By the time we got back to the car, I was ready to shake it off and go to McDonald’s. But it has been a long time since I was ten years old, and I forget how heavily small disappointments weigh on a child. So, amid frustration and dejection, I needed to paint some context around what seemed like a dismal result.
There are plenty of clichés to pull out at a time like this: Winning isn’t everything. It’s about the journey, not the destination. Your best is good enough. Focus on the positives. The past is in the past. Better luck next time.
Those platitudes hold important lessons. Resilience, persistence and self-evaluation are critical skills for success in life.
Most of us prefer winning, of course. It feels good to work hard and succeed. However, losers have one great advantage. They get to discover something about themselves that winners rarely appreciate — that they have dignity and worth regardless of their success or failure. It’s a lesson we should never overlook.
This final game also occurred on the heels of Catholic Schools Week. I had spent much of the previous week attending events and reflecting on the impact of Catholic education. Sports and extracurriculars are perhaps a less obvious part of this equation. There is usually nothing overtly religious about a basketball game.
Nevertheless, the mission of a Catholic school is to educate the whole person — body, mind and spirit.

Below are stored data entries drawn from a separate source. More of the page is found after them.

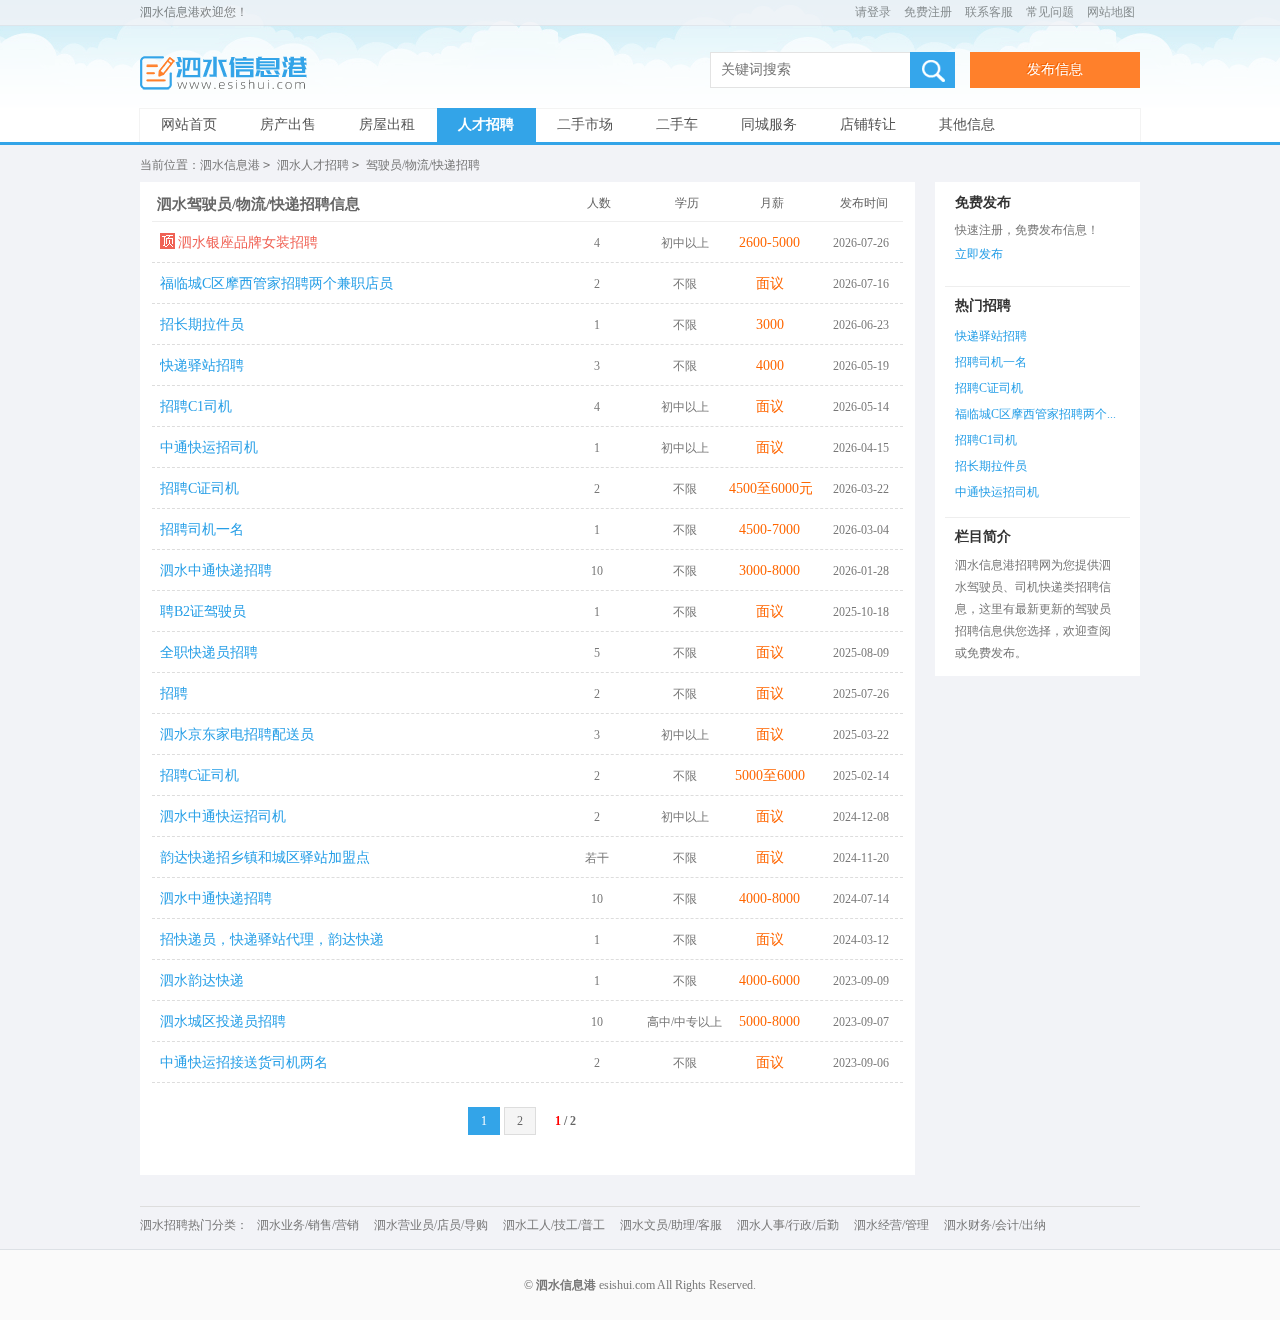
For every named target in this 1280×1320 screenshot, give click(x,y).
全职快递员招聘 (209, 652)
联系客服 (989, 12)
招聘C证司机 (199, 488)
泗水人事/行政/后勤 (788, 1225)
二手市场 (585, 124)
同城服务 (769, 124)
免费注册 (928, 12)
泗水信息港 (230, 73)
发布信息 (1055, 69)
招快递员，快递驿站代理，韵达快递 (272, 939)
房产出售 (288, 124)
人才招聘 (486, 124)
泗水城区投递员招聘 (223, 1021)
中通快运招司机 (209, 447)
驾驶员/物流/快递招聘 (423, 165)
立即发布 (979, 254)
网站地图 (1111, 12)
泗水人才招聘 (313, 165)
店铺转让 (868, 124)
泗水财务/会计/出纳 (995, 1225)
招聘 (174, 693)
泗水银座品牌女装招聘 (248, 242)
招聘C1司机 (196, 406)
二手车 (677, 124)
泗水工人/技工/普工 (554, 1225)
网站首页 (189, 124)
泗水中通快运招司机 (223, 816)
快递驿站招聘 (202, 365)
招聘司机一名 (202, 529)
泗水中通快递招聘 (216, 570)
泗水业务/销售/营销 (308, 1225)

Our Catholic faith is one of the best contexts in which to understand failure. We are no strangers to losing; our history is full of misfits and failures. Who would bet on Mary, an unwed teen mother? Or on Moses, who searched forty years for the Promised Land? Or on Paul, a short, bald guy with a checkered past? Or on any of the martyrs who literally lost it all? None of these amount to much by the world’s standards. In the cross, we see the ultimate example of disappointment, the worst loss the world has ever suffered. Yet also in the cross is the discovery that love is stronger than death, that human worth is not indexed to worldly success.
Last Saturday morning, Father was in the stands, as he often is. That Saturday evening, Coach was in the pews, as he often is. This matters. It reminds us that a life of faith is seamless. It is not confined to the church; it flows forth from and then circles back to the Eucharist.
Faith formation continues on the court, where students come to know the church’s consistent ethic of care for the whole human person through the concrete experiences of striving, winning and losing. Coaches, who share their gifts of time and saintly patience, are true teachers of the faith. I’m especially grateful for my son’s coaches. In spite of loss — or maybe because of it — they bring us nearer to holiness.